Birthdate: October 23, 1959 (66 Years Old)
Birthplace: Royal Oak, Michigan, USA
Almost a band name among fantasy and horror fans, filmmaker Sam Raimi (birthname: Samuel Marshall Raimi) has become synonymous with Spider-Man, which he has steered to three mega box-office hits in 2002, 2004, and 2007, which have grossed a combined $2.4 billion worldwide.
To the disappointment of his fan base, Raimi has made remarkably few movies as director and/or writer since Spider-Man 3, with only three features since 2007, including Doctor Strange in the Multiverse (2022) starring Benedict Cumberbatch, Elizabeth Olsen, Rachel McAdams, and Patrick Stewart. But the Sam Raimi legacy is intact and enduring, extending to 1981 and the launch of a definitive cult series with The Evil Dead, starring Raimi regular (and high school classmate) Bruce Campbell.
Sam Raimi’s taste for blending comedy with horror was instantly apparent in The Evil Dead, and it’s the key to his success in this and the fantasy genres. From the first Evil Dead on through the finale, Army of Darkness (1992), Raimi displayed a showman’s talent for upping the ante visually and in terms of startling, innovative effects.

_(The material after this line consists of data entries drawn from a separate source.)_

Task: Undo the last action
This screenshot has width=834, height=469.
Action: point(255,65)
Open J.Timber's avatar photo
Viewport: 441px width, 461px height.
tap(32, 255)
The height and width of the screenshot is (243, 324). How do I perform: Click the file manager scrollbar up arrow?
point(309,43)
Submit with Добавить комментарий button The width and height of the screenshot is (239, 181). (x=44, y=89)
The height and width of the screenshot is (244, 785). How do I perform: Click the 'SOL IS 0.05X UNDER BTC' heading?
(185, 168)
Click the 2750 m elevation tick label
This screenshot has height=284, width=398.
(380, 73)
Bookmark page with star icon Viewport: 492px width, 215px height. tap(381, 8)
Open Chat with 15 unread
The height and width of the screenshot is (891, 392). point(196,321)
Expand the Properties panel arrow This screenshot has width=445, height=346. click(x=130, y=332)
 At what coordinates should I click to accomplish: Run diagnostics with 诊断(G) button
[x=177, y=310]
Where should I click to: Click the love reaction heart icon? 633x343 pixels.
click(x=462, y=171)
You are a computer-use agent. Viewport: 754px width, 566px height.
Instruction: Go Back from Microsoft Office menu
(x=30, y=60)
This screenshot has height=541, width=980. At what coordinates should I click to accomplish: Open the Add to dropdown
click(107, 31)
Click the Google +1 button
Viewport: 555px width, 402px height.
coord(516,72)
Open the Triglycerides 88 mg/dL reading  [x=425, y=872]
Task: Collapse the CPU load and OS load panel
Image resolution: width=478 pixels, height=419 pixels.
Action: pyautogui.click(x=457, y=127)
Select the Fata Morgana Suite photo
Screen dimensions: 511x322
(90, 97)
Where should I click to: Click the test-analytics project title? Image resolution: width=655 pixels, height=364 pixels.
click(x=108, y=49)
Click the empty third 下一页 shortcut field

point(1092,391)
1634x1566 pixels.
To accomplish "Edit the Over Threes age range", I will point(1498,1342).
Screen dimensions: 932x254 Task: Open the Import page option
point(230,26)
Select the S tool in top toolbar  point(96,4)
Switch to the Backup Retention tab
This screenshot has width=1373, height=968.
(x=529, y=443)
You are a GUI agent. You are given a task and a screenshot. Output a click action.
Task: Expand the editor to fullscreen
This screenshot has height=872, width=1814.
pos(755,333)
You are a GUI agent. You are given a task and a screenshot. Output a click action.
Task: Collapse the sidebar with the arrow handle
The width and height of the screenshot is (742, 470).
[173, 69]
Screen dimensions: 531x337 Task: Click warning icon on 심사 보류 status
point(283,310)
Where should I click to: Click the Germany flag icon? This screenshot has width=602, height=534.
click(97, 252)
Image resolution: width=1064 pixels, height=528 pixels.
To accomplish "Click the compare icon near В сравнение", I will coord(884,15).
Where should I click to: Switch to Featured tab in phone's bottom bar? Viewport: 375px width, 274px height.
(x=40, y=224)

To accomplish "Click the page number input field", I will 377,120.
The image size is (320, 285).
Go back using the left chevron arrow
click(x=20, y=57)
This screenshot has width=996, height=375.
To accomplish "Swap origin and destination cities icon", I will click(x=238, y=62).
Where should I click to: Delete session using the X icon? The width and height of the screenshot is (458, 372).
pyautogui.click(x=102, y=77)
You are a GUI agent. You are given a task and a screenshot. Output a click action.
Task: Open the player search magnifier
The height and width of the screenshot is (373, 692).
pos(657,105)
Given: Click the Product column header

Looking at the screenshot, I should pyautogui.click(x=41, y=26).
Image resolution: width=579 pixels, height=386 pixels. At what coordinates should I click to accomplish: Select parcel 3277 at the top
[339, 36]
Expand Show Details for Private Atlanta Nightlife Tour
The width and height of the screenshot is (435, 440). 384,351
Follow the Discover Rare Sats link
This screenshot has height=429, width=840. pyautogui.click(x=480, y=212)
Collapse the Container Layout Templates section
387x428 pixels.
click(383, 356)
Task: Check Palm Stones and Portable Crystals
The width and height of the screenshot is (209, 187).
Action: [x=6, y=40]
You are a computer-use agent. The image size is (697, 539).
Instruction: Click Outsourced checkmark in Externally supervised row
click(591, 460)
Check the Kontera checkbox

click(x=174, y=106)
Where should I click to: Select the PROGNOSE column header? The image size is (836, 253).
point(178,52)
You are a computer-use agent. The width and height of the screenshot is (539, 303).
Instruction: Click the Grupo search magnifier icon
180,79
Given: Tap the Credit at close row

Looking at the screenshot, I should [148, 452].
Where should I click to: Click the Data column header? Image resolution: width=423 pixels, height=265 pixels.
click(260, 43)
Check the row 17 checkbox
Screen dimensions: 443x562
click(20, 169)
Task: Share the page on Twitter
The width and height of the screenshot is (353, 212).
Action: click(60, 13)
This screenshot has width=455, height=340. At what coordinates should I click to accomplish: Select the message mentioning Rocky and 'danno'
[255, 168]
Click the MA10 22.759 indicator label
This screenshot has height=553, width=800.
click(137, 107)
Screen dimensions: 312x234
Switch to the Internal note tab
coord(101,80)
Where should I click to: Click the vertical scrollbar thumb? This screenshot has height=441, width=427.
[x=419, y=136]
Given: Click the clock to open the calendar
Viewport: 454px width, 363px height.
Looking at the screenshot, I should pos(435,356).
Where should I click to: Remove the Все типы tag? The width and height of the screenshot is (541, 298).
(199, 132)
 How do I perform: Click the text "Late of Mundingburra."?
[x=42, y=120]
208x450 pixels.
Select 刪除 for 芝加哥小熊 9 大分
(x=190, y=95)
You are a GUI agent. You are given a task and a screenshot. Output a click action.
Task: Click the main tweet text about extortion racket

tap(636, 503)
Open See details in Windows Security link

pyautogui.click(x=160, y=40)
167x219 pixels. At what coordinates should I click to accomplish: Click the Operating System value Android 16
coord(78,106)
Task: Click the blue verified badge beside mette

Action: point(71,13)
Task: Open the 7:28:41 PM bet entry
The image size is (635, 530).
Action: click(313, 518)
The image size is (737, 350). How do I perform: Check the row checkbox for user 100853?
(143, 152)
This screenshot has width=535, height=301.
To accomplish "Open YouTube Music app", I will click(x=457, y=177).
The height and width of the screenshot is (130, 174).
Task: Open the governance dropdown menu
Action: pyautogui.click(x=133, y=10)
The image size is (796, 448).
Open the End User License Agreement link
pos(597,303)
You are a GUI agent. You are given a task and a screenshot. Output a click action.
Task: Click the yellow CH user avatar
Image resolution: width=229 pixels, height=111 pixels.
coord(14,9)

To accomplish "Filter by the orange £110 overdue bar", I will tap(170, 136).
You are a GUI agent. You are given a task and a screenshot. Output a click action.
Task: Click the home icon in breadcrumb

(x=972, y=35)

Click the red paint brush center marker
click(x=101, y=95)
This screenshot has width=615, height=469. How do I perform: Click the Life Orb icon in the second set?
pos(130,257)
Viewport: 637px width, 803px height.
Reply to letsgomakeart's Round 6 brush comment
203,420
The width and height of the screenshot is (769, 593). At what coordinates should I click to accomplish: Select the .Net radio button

A deep student of the visual pyrotechnics of director Martin Scorsese (including the signature whip-pan effect), Sam Raimi used bigger studio budgets for fine use in his imaginative and original superhero movie starring Liam Neeson, Darkman (1990), and collaborated with longtime friends Joel and Ethan Coen on the script for The Hudsucker Proxy (1994).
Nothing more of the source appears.